À Lomé, l’électricité se fait rare, et la patience des populations s’épuise à mesure que la chaleur s’intensifie. Ces dernières semaines, les coupures répétées plongent la capitale dans une situation devenue insoutenable. Dans les quartiers d’Agoè, Avédzi, Adidogomé, Sagbado, Ségbé jusqu’à Bé, c’est tout le Grand Lomé qui vit au rythme d’un calvaire quotidien.
De 6 heures à 18 heures, parfois au-delà, les ménages, les commerçants et les travailleurs font face à des interruptions prolongées qui paralysent les activités et aggravent les conditions de vie. Sous une chaleur accablante, sans ventilation ni répit, la population étouffe et s’interroge.
Face à cette crise énergétique persistante, le silence de la Compagnie Énergie Électrique du Togo (CEET) intrigue et alimente la frustration. Aucune communication claire, aucune explication officielle : un mutisme qui laisse place aux spéculations et à l’exaspération.
« Egblékemm », comme le disent certains habitants — « Tout est gâté » — résume l’état d’esprit général. Entre incompréhension et lassitude, les voix s’élèvent pour demander des réponses et surtout des solutions urgentes.

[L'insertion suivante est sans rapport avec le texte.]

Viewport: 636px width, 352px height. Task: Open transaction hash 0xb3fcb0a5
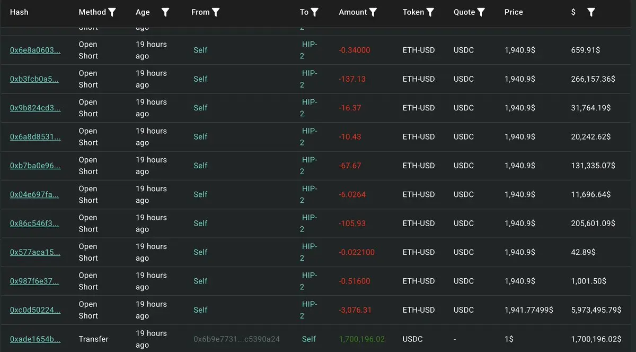click(34, 79)
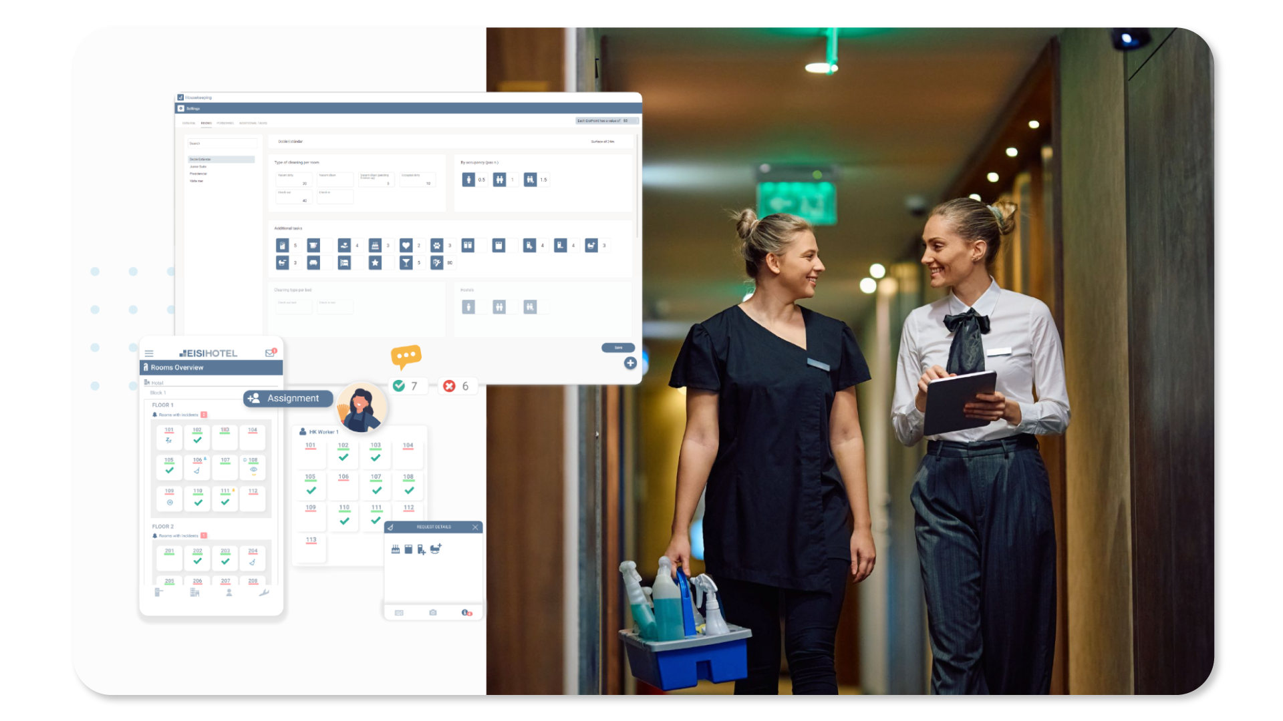Click the yellow chat bubble icon
This screenshot has height=721, width=1283.
tap(406, 356)
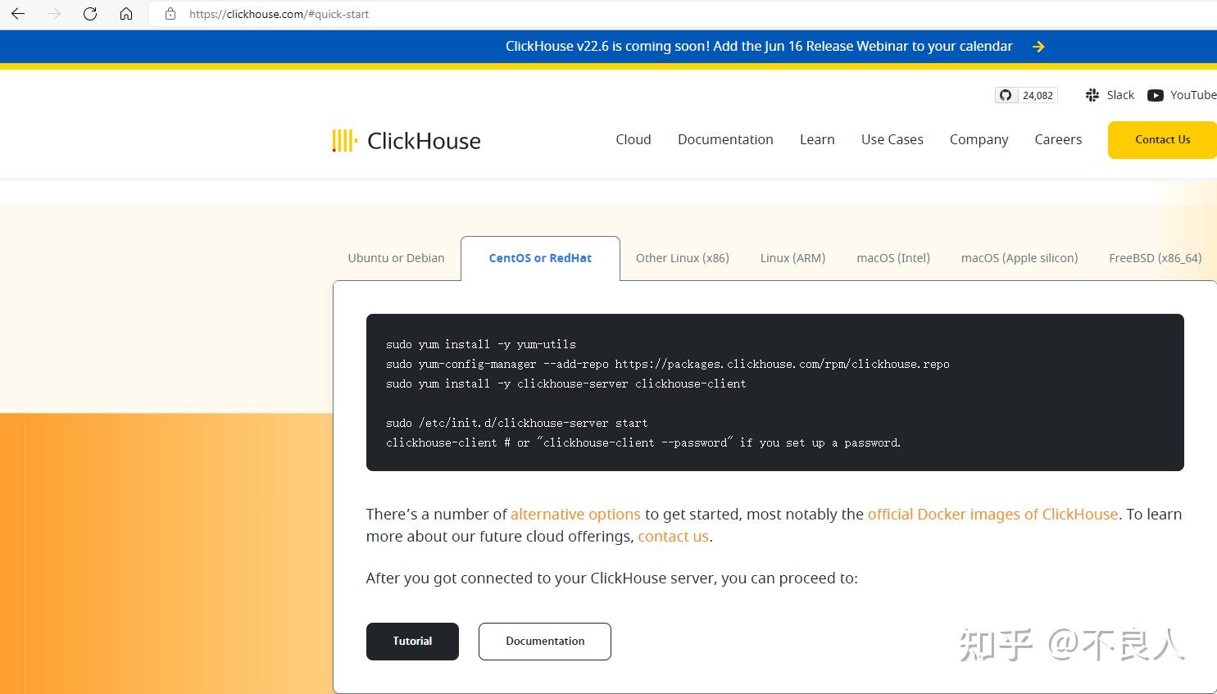
Task: Open the Documentation menu item
Action: point(725,139)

La question est désormais sur toutes les lèvres : s’agit-il d’une défaillance passagère ou d’une crise plus profonde ? Et surtout, qui prendra les rênes pour mettre fin à cette hémorragie qui affecte durement la vie économique et sociale de Lomé ?
En attendant des mesures concrètes, la capitale togolaise continue de s’enfoncer dans l’obscurité… et dans la colère.